Tech: S3 with redirection rule, API Gateway, Lambda

https://aws.amazon.com/blogs/compute/resize-images-on-the-fly-with-amazon-s3-aws-lambda-and-amazon-api-gateway/

Instead of multiple redirections, let’s implement like an Image CDN by using a caching layer to reduce the need for transformation in subsequent calls.

Any image that is not cached in CloudFront, is forwarded to the API gateway endpoint and triggers the lambda function to retrieve the image from S3 and sends the transformed image.

Source: AWS

Pros: The transformed image is cached in CloudFront and not stored in S3.

Cons: Just the first request takes time but still only for transformation.
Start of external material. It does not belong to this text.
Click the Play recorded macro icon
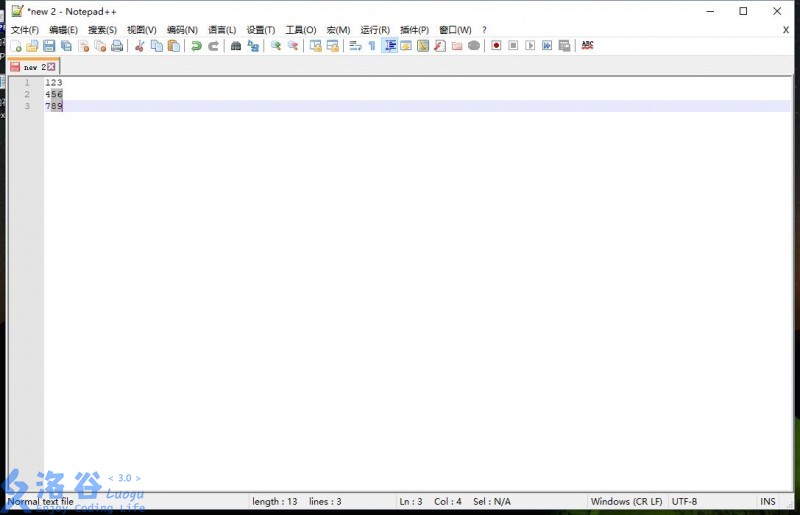This screenshot has height=515, width=800. click(530, 46)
Tech: CloudFront, API Gateway, Lambda, S3

https://aws.amazon.com/solutions/implementations/serverless-image-handler/

Though the transformation was on the fly, let’s compute at the edge by leveraging the Lambda@Edge in CloudFront

When requesting a different sized image

  • using “viewer request” integration, you can replace the requested dimension with the closest pre-defined dimension and also can specify webp for supported clients (1). This happens just at all the edge locations.
  • if the specified image (dimension and format) is cached in CloudFront, the response is served (4). If not, request forwarded to origin S3 to get the specified image (2) and comes back at CloudFront (3)
  • using “origin response” integration, if the image is retrieved from S3, the response is just forwarded (4). If not, the original image is fetched from S3 (5), transformed and stored back in S3, and also sent back to the client (4)
Source: AWS Blog

Pros: Computation like dimension adjustment, opting for webp happens at Edge resulting in a faster response.
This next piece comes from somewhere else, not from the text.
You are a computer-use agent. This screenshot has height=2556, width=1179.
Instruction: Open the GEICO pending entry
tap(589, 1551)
Cons: Images that are not cached, still need to go to Origin which consumes the same time.

Tech: CloudFront, Lambda@Edge (Viewer Request, Origin Response), S3

https://aws.amazon.com/blogs/networking-and-content-delivery/resizing-images-with-amazon-cloudfront-lambdaedge-aws-cdn-blog/

Summary

The trigger for conversion moved away from business logic to event triggers. The “serverless” and “event triggers” are the first game-changer. But as time changes, the approach improves every time. Finally, the computation moved from Data Center to Edge locations

All the approaches have different pros and cons but still, any can be used.

  • If you’re sure about the required sizes and it’s usage, [0, 1] are still worth considering. [0] or [1] depends based on the type of application and where it runs
  • Some applications like WordPress still handles transformation by themselves [0]
  • Approach [2, 3, 4] takes time only for the first request however [2] takes more time that may need to revisit
  • If you’re not looking for adjustments of sizes or formats (webp) on the fly, [3] and [4] are almost similar

All we just need to remember is “Technology deprecates with time”. But this doesn’t mean we have to rewrite our applications every time.